TASK STATEMENT:
Copy all lines of the listing that include the string "hrady".

MATERIAL SHOWN:
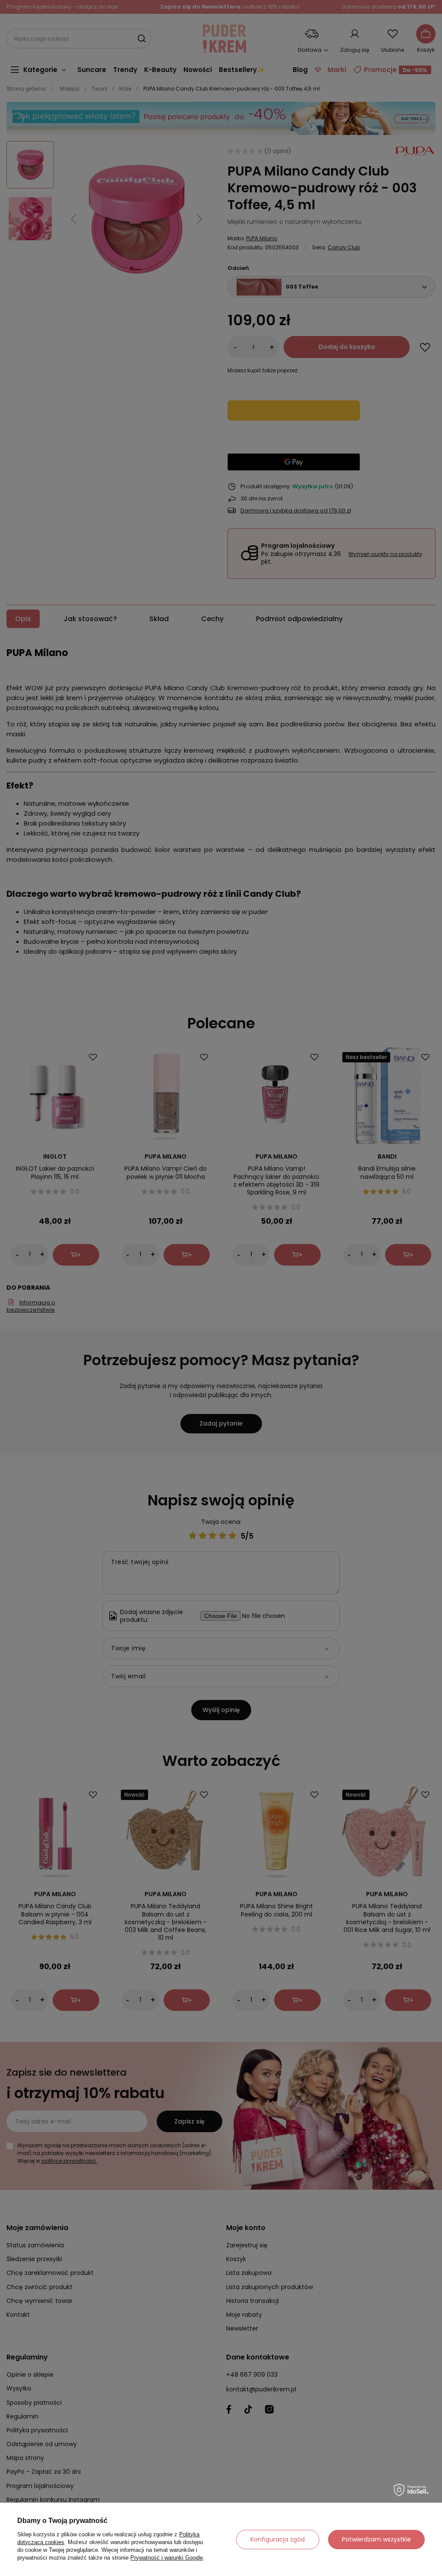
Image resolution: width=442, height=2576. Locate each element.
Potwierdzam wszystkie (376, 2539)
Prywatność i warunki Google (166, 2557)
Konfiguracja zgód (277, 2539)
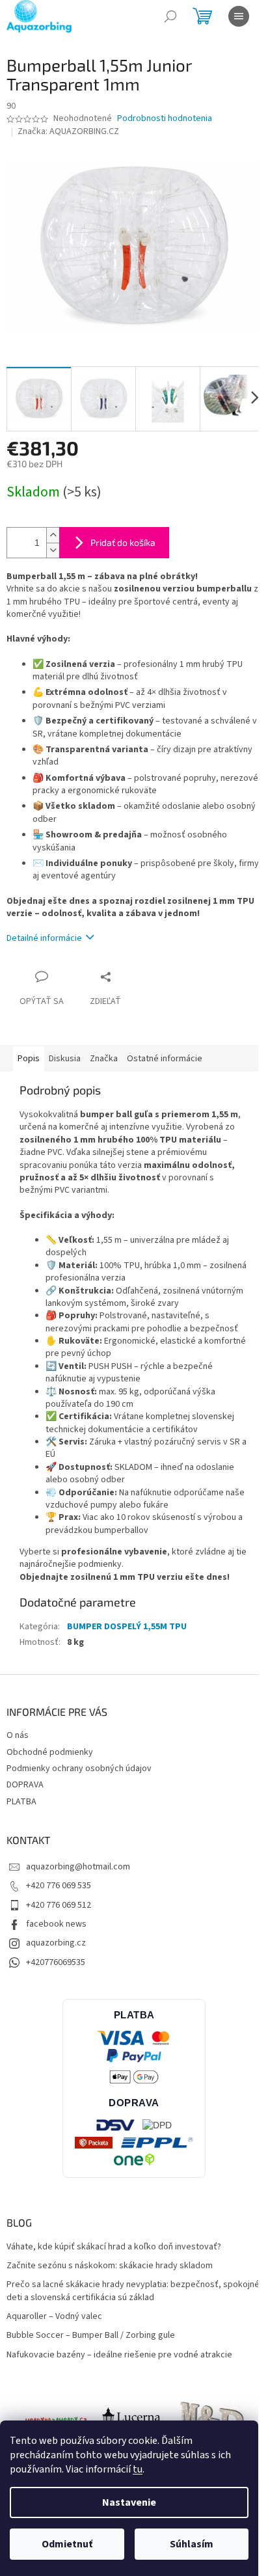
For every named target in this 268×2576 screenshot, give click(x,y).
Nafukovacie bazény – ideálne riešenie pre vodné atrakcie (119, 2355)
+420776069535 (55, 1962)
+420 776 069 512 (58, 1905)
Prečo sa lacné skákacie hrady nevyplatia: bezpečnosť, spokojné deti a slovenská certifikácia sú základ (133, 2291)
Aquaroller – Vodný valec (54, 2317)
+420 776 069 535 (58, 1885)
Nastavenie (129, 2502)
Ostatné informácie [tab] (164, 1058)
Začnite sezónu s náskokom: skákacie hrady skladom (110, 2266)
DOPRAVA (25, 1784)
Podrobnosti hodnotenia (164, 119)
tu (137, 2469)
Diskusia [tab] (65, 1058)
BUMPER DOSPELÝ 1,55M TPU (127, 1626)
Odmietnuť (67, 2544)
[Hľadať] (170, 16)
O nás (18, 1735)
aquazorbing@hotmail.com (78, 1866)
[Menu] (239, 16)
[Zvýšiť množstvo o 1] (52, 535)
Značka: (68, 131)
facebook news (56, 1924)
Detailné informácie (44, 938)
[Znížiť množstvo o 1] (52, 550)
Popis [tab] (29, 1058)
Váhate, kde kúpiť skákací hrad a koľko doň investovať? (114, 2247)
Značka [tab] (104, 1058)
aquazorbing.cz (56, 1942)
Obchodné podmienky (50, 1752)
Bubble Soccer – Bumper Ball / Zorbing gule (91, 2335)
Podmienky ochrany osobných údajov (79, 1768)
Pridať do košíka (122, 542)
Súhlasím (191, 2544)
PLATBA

RESPONSE TO THIS TASK:
Prečo sa lacné skákacie hrady nevyplatia: bezpečnosť, spokojné deti a slovenská certifikácia sú základ (133, 2291)
Začnite sezónu s náskokom: skákacie hrady skladom (110, 2266)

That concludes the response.